INSTRUCTION>
Copy the listing below verbatim, every line of it, but leave out the pictures.

EXERCISE MATERIAL>
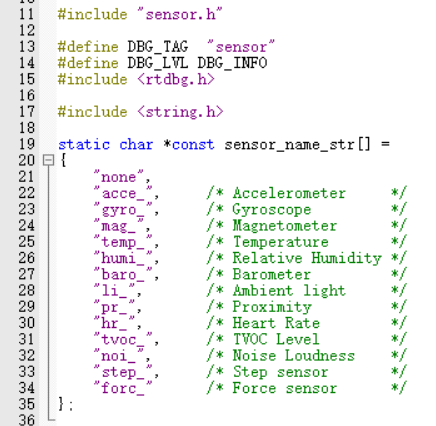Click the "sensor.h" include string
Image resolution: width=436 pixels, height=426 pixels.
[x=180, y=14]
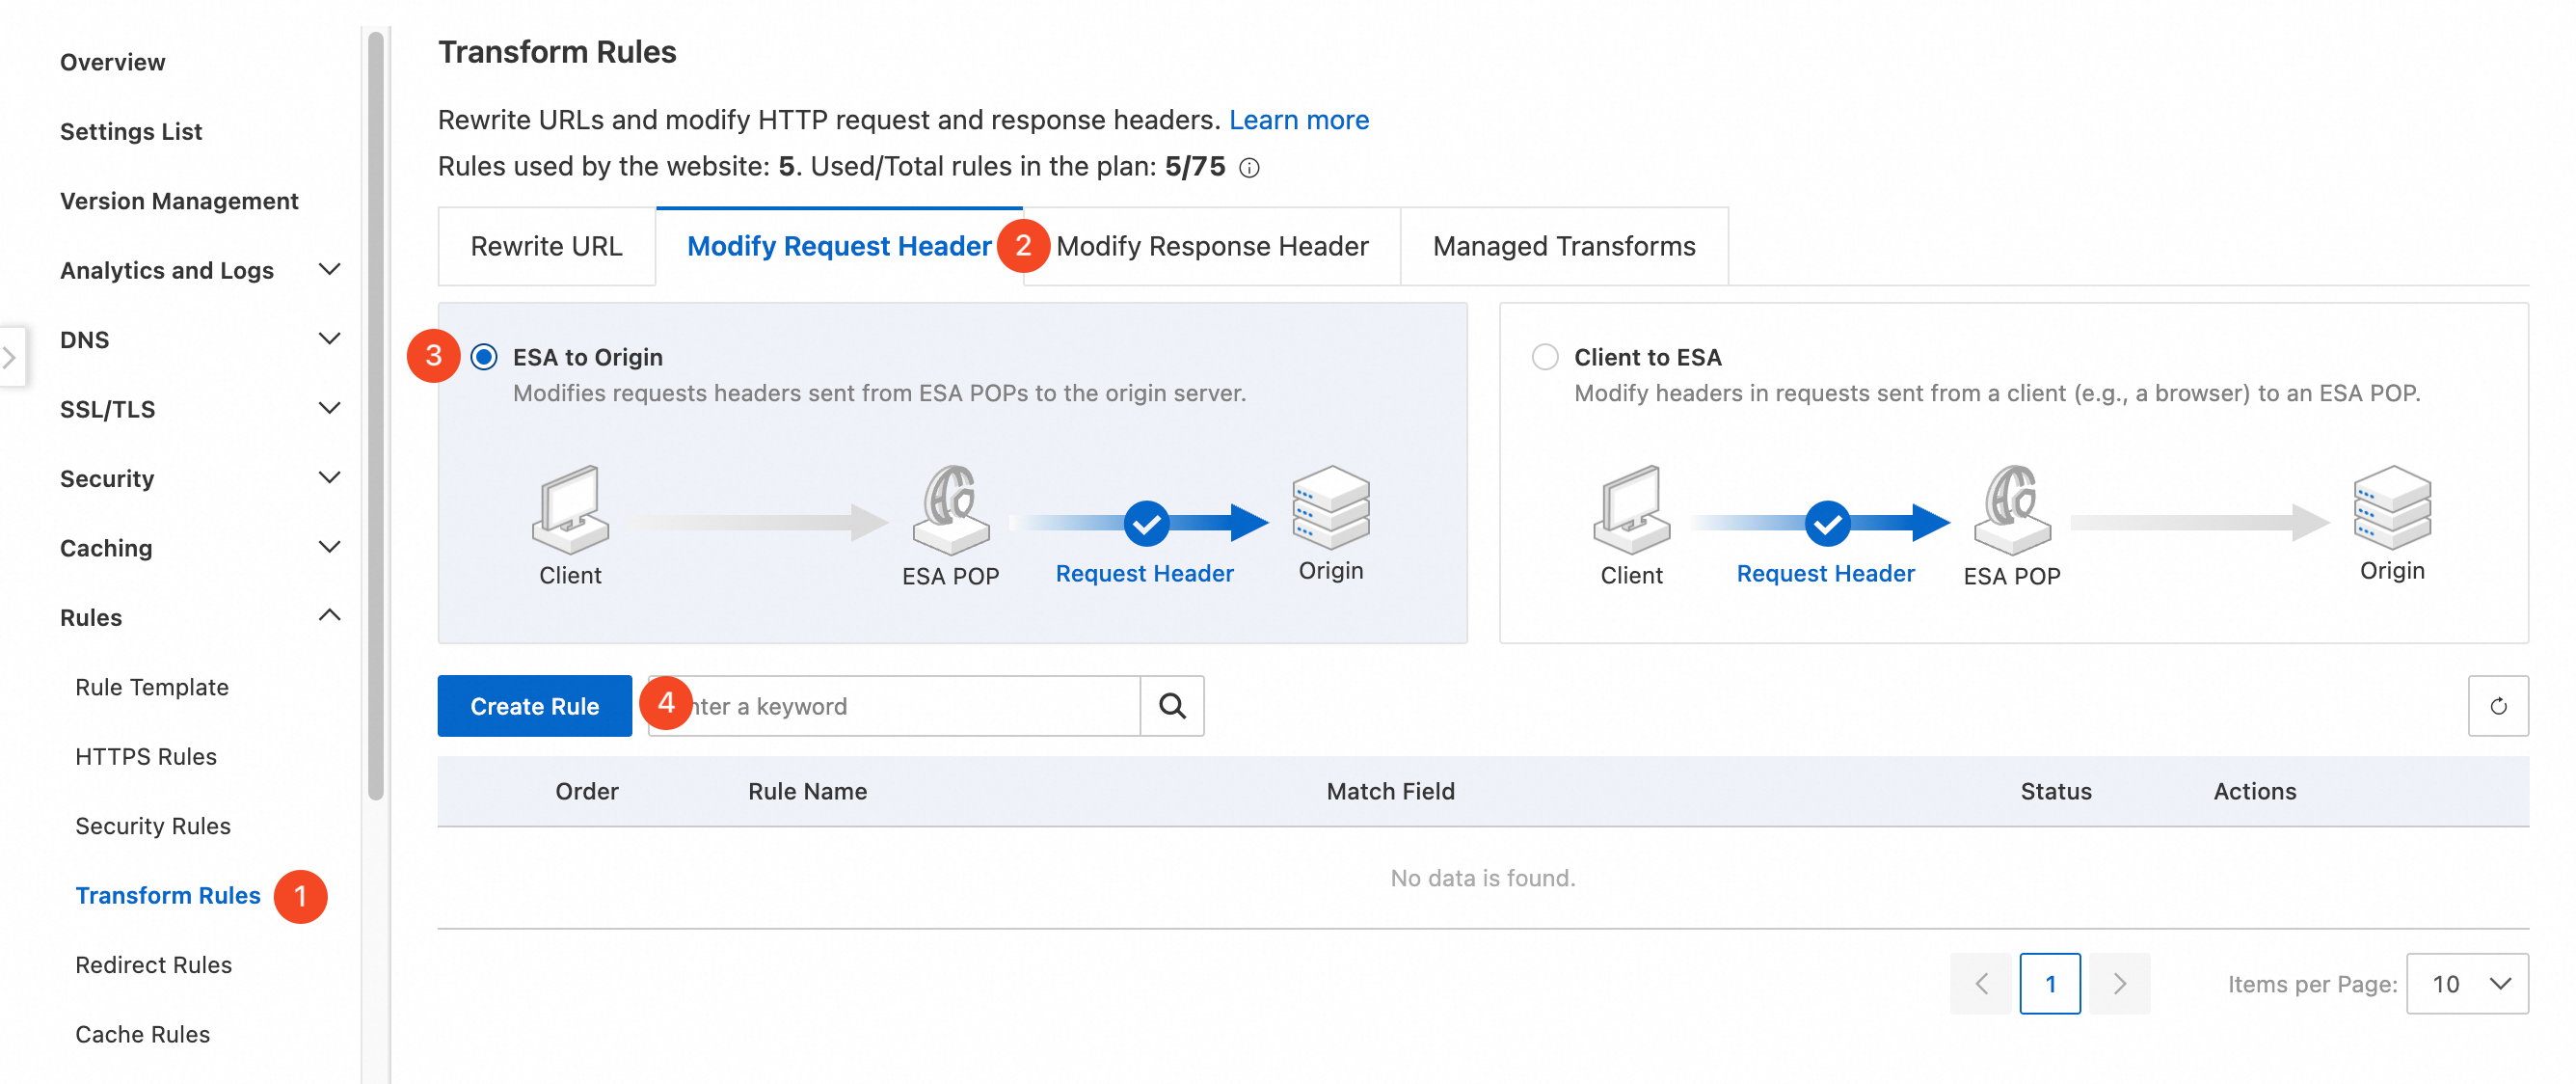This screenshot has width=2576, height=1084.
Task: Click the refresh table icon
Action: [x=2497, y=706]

SOLUTION TO THIS PROBLEM>
Click the "sensor.h" include string
Image resolution: width=436 pixels, height=426 pixels.
[x=180, y=14]
This screenshot has width=2576, height=1084.
Task: Click the refresh table icon
Action: [x=2497, y=706]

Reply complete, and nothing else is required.